■ AIM OF THE TASK ■
Starting at the line containing "Task: Insert a hyperlink using link icon" and running through the end of the data, rename "hyperlink" to "web link" and write out only those lines, otherwise unchanged. Omit the pictures.

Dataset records

________

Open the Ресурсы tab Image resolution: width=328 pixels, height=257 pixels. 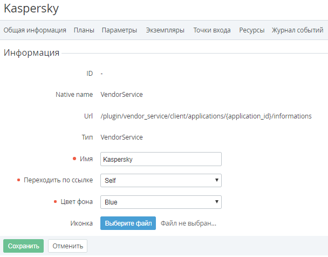pyautogui.click(x=251, y=30)
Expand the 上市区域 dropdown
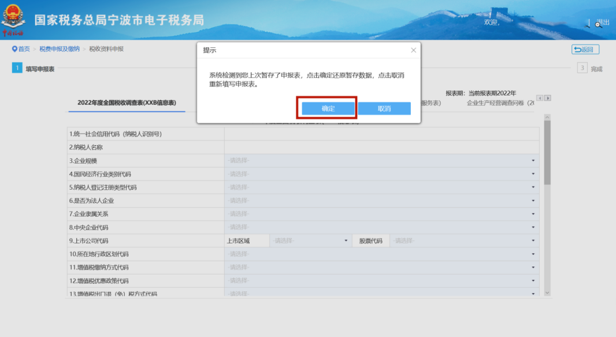Image resolution: width=616 pixels, height=337 pixels. [311, 241]
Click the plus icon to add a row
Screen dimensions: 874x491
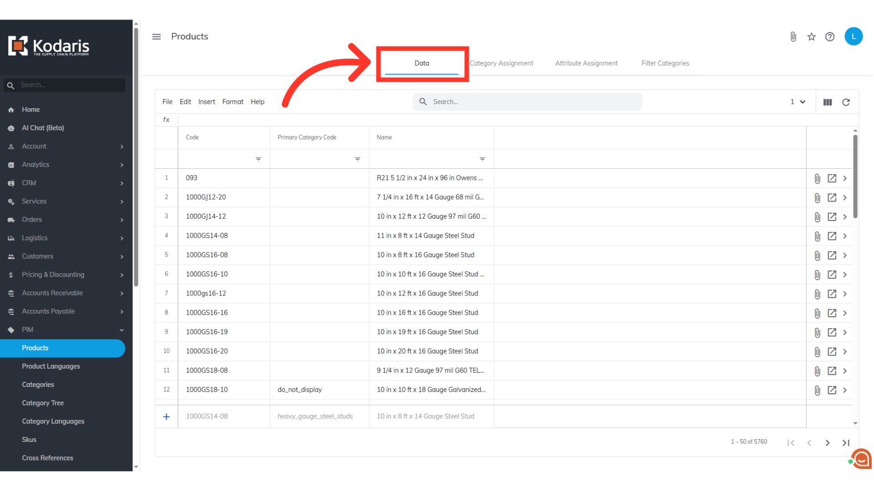point(167,416)
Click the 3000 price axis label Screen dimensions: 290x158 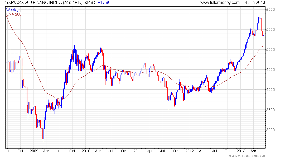270,130
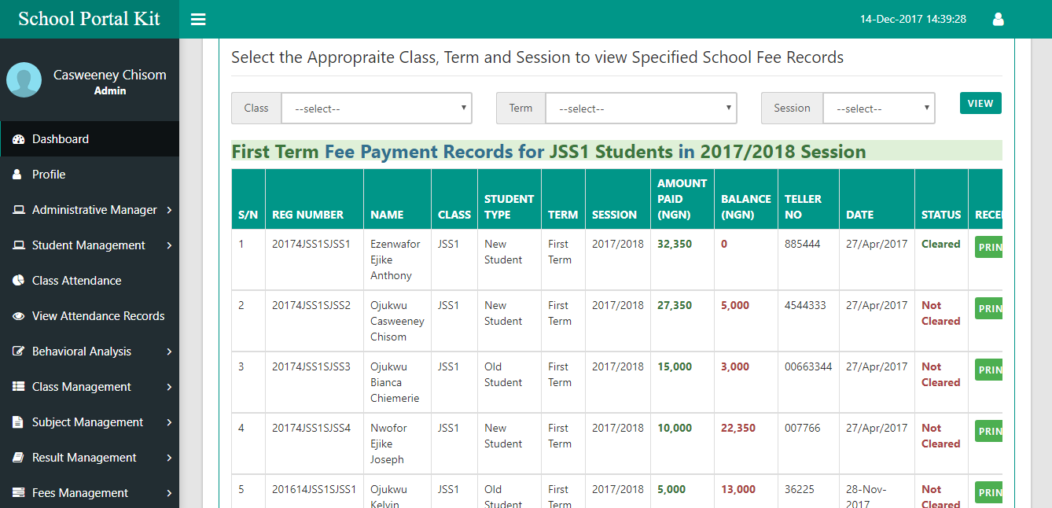Viewport: 1052px width, 508px height.
Task: Click the hamburger menu toggle icon
Action: coord(198,20)
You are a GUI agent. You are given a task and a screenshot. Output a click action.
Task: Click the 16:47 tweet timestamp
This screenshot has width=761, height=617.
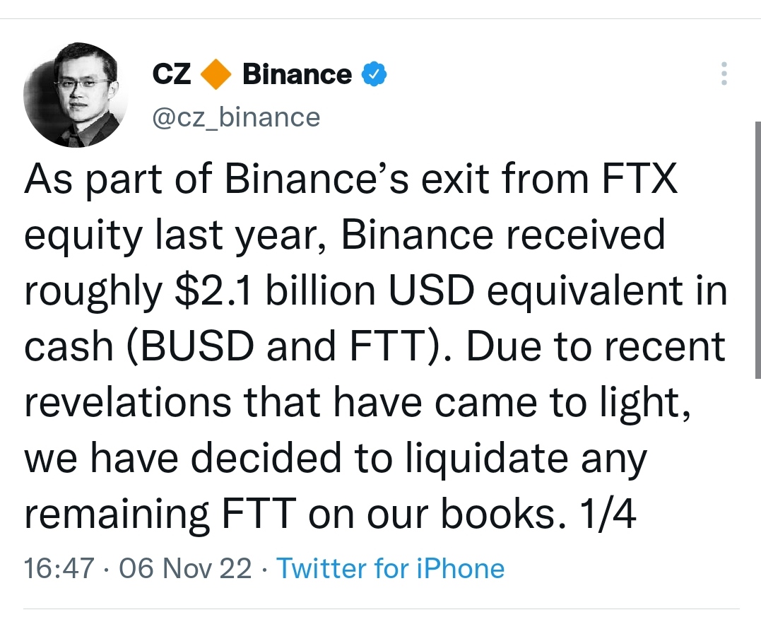coord(59,568)
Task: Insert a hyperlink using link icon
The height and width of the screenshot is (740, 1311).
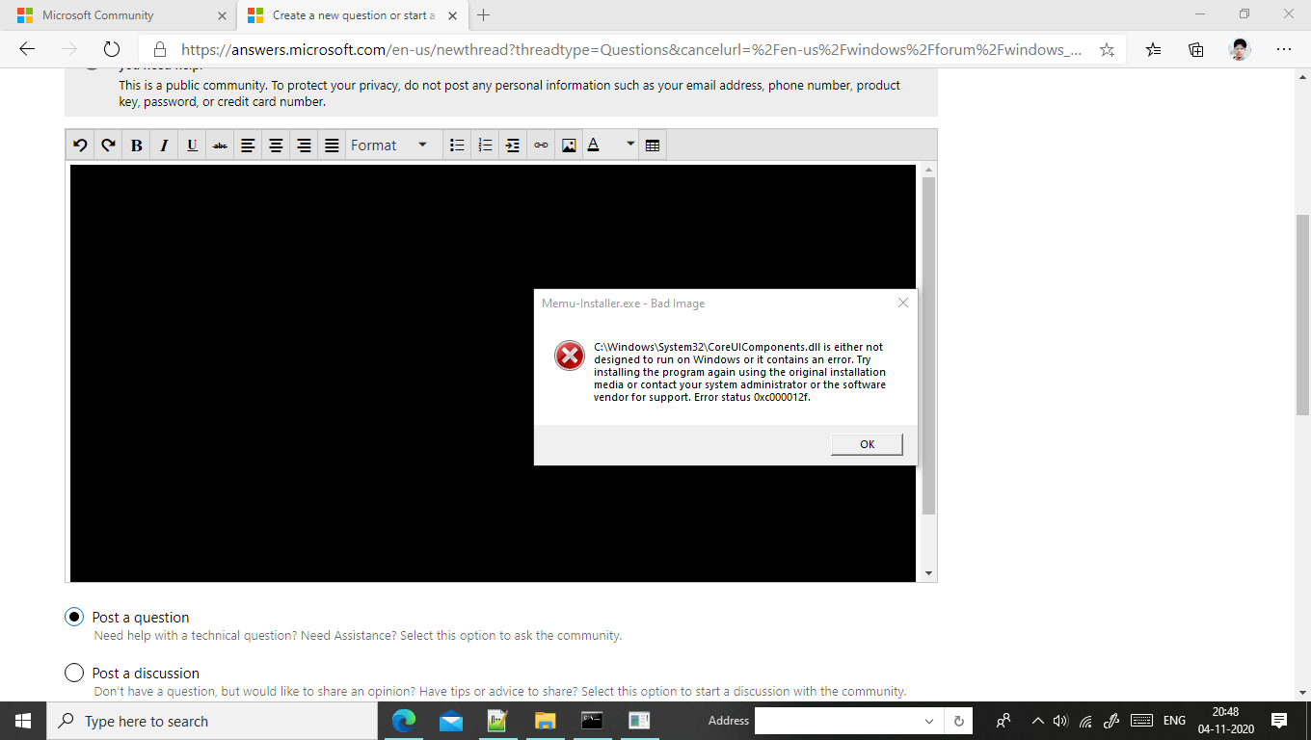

________

■ RESPONSE ■
Task: Insert a web link using link icon
The height and width of the screenshot is (740, 1311).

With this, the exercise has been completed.